- [DATA EXCERPTS]:
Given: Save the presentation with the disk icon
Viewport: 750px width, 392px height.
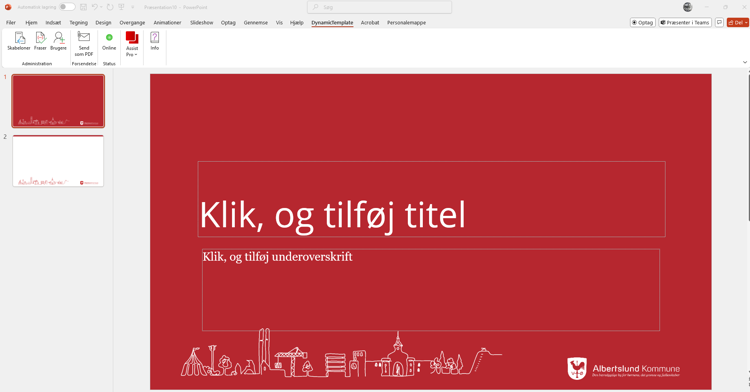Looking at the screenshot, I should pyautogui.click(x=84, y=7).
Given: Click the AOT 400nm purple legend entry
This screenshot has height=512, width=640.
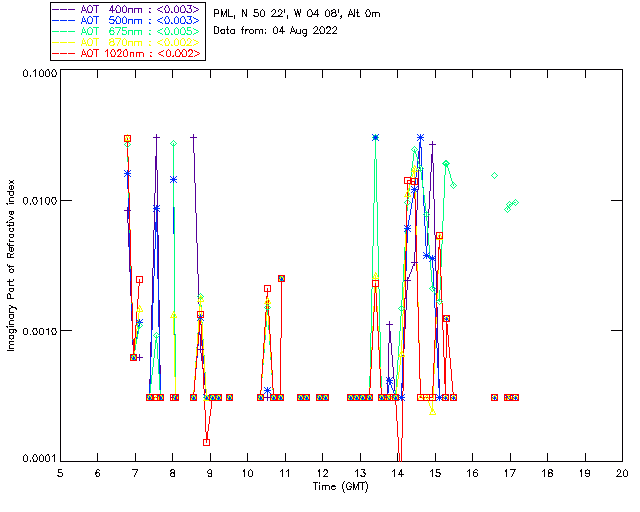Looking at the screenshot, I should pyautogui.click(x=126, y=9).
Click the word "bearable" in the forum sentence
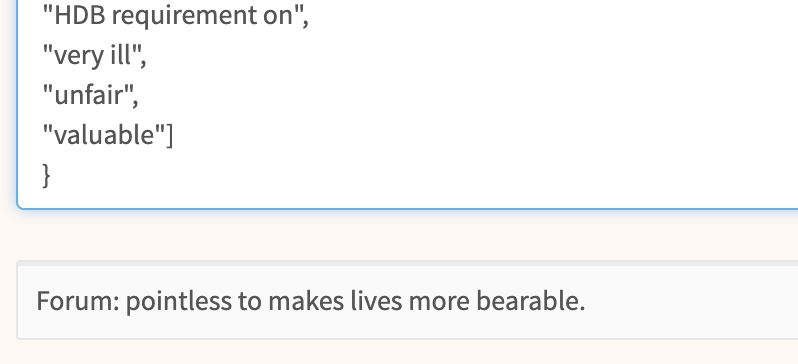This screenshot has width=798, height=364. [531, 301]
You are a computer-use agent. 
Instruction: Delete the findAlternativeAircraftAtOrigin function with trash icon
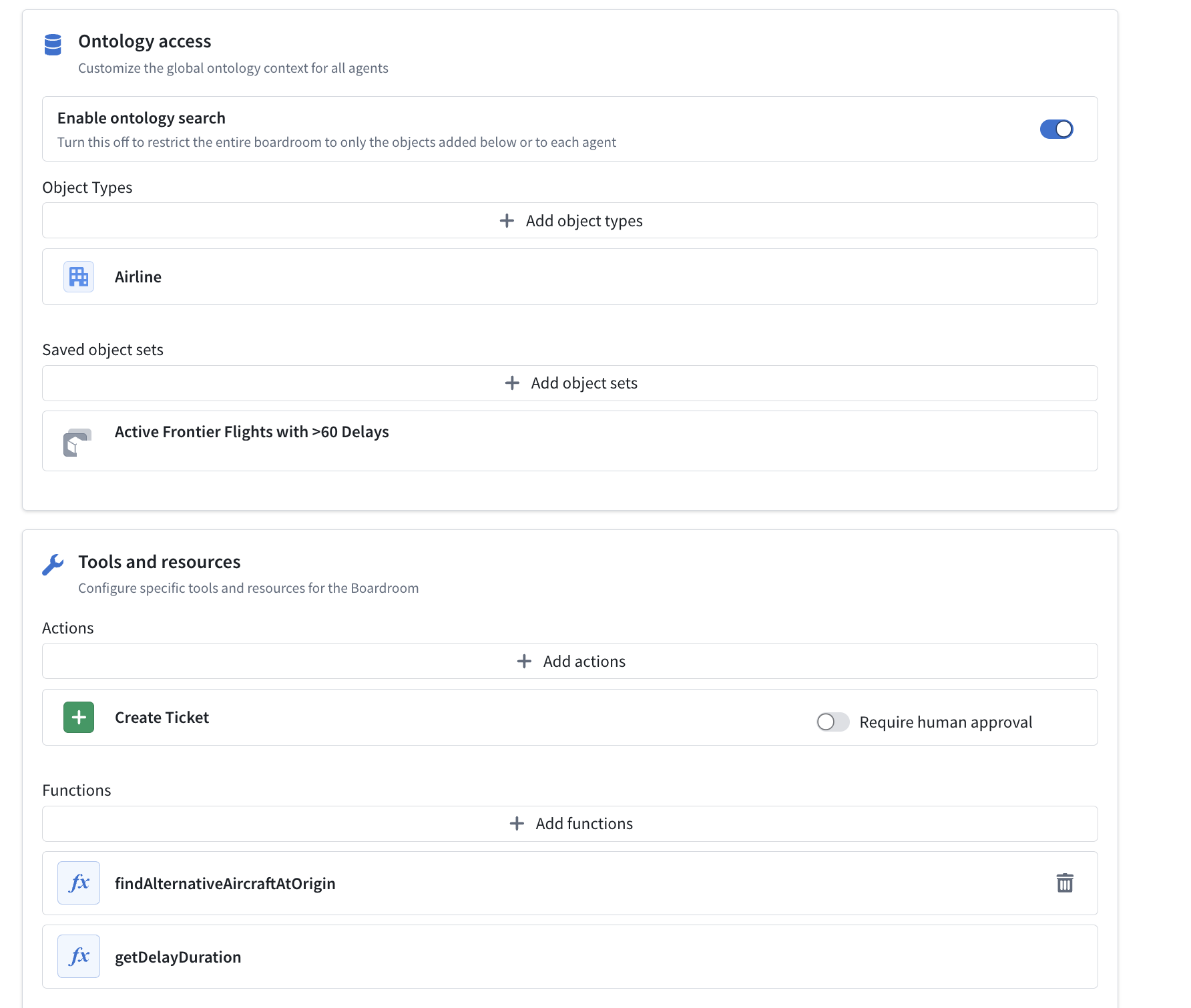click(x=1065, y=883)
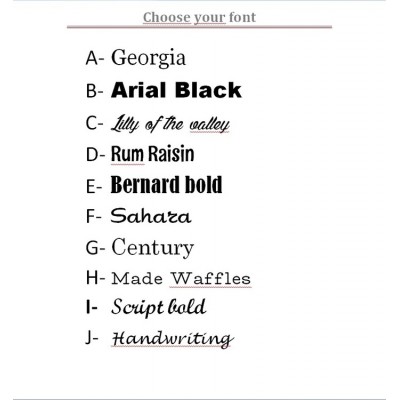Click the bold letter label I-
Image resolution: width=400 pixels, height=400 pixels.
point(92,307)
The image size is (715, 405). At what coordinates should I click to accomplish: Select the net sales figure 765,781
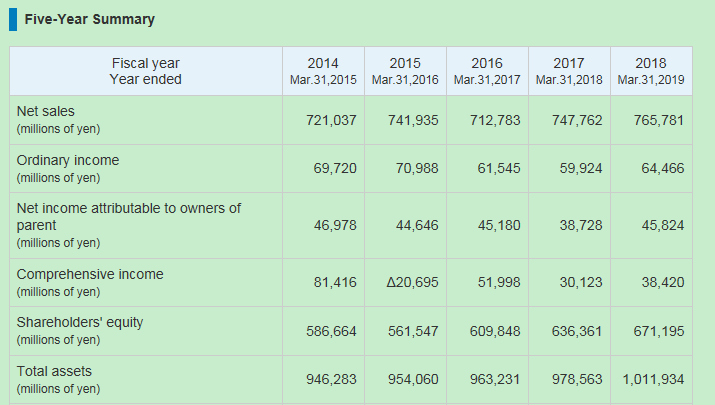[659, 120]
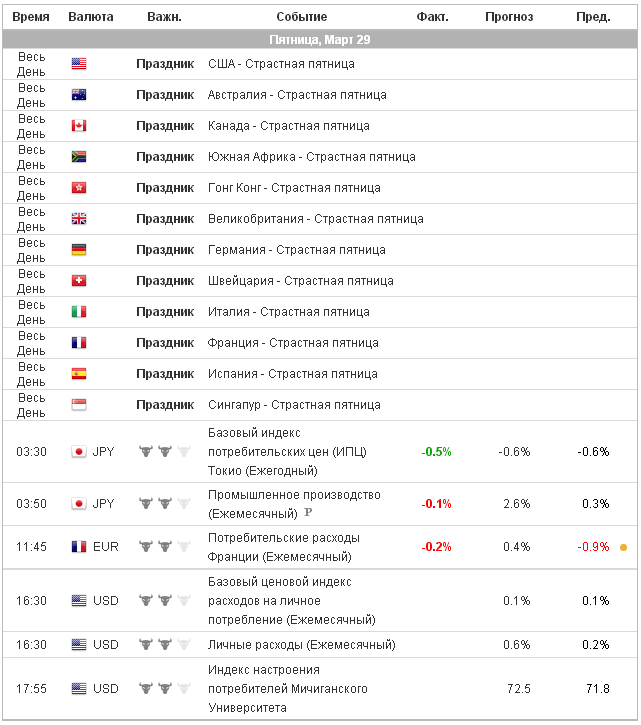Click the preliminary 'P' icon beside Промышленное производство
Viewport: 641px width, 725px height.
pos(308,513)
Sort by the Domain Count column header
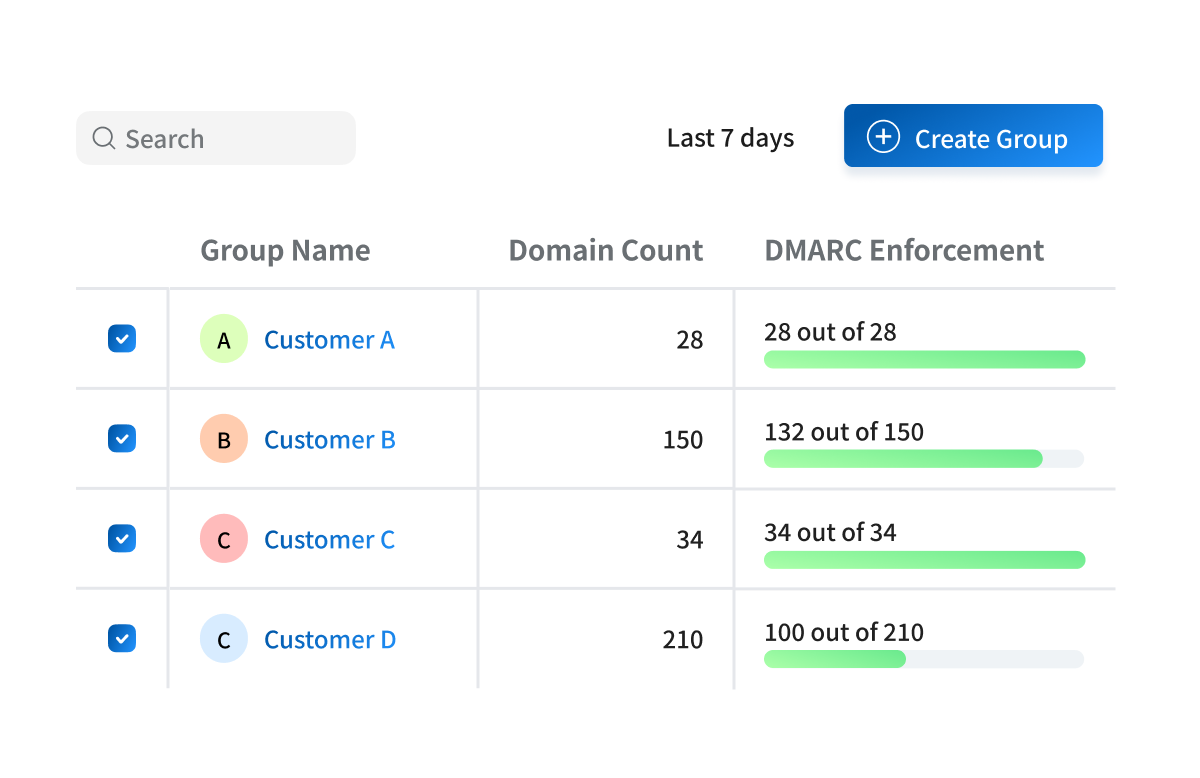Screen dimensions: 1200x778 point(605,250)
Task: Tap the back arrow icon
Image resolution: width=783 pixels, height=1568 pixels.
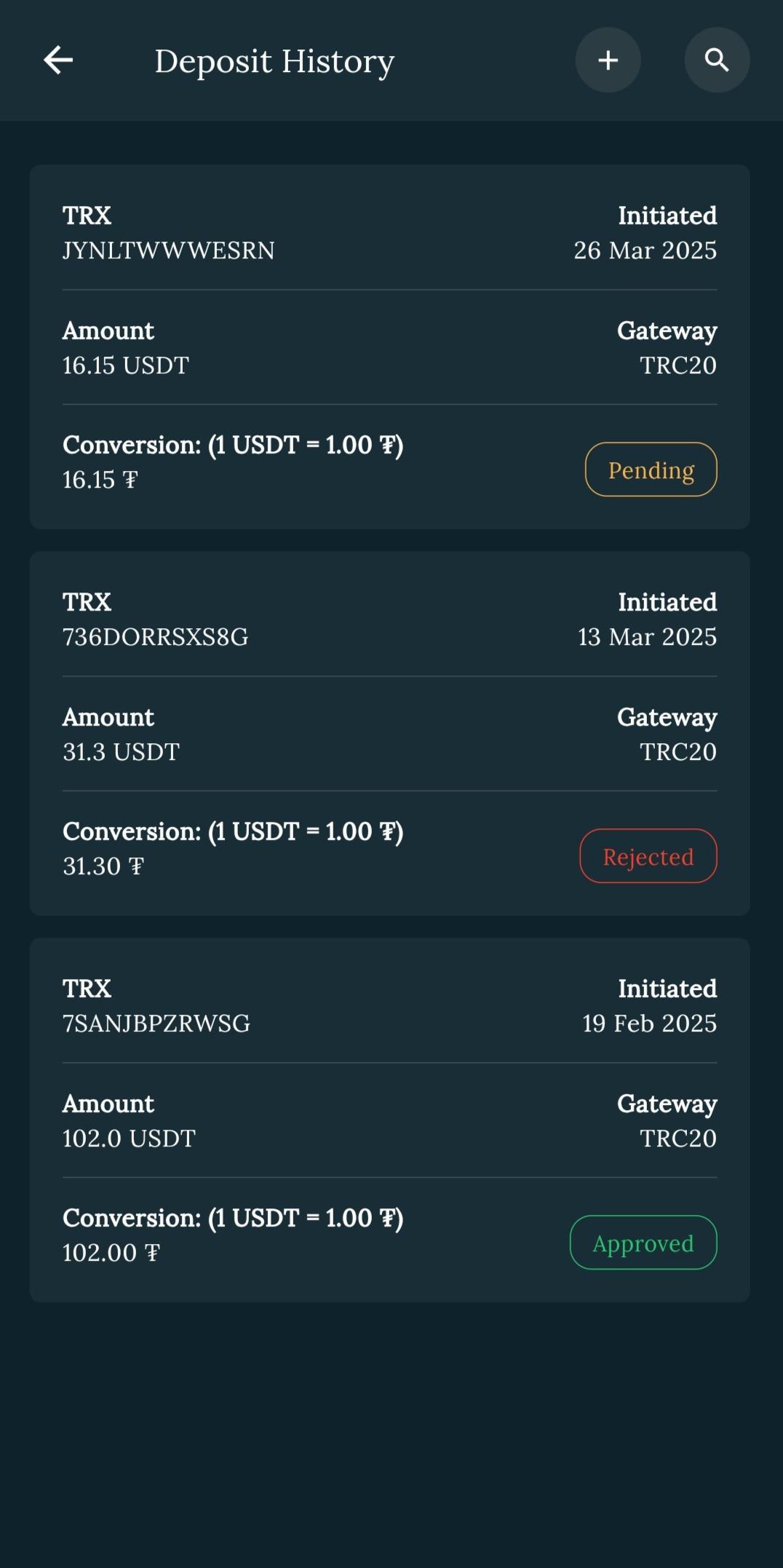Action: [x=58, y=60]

- [WHAT THE EXERCISE ASKS]:
Working through the entries above, copy every line in which "Given" is found.

- [WRITTEN SOLUTION]:
Given: Save the presentation with the disk icon
Given: Click the AOT 400nm purple legend entry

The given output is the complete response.